Mike G wrote:On the rare occasions I make some kind of sausage pizza at home, I half-cook the sausage first.
Mike G wrote:On the rare occasions I make some kind of sausage pizza at home, I half-cook the sausage first.
nicinchic wrote:Pre cook, but for me it's an oil issue. I don't like all that grease sitting on the pizza.
PizzaPolice wrote:Precooked. I have a wood fired oven at home and a mobile wood fired oven. The bulk sausage gets packed in a big iron skillet and roasted in the big oven. Since the pizzas take less than 2 minutes I need to insure against anything under done.
ronnie_suburban wrote:At what temperature do you typically cook pizzas in your wood-fired oven? I know Bill/SFNM and JeffB (among others) could probably comment, too.
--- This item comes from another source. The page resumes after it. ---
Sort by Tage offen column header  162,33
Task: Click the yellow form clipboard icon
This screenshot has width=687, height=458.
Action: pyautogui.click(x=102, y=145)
Bill/SFNM wrote:I'll use the fat instead of olive oil to dress a baked pie.
Cathy2 wrote:Hi,
I just want a clarification: the sausage used on pizza is Italian, right?
Regards,
Cathy2
Cathy2 wrote:BR,
Around where Restaurant Depot is located on Division, there is (or was) a billboard advertising a company whose sausage is on most Chicago pizzas. I think it was Fabbri Sausage, who seems to deliver direct to commercial customers and not retail.
Thanks for the insight on how Italian sausage for pizza may differ.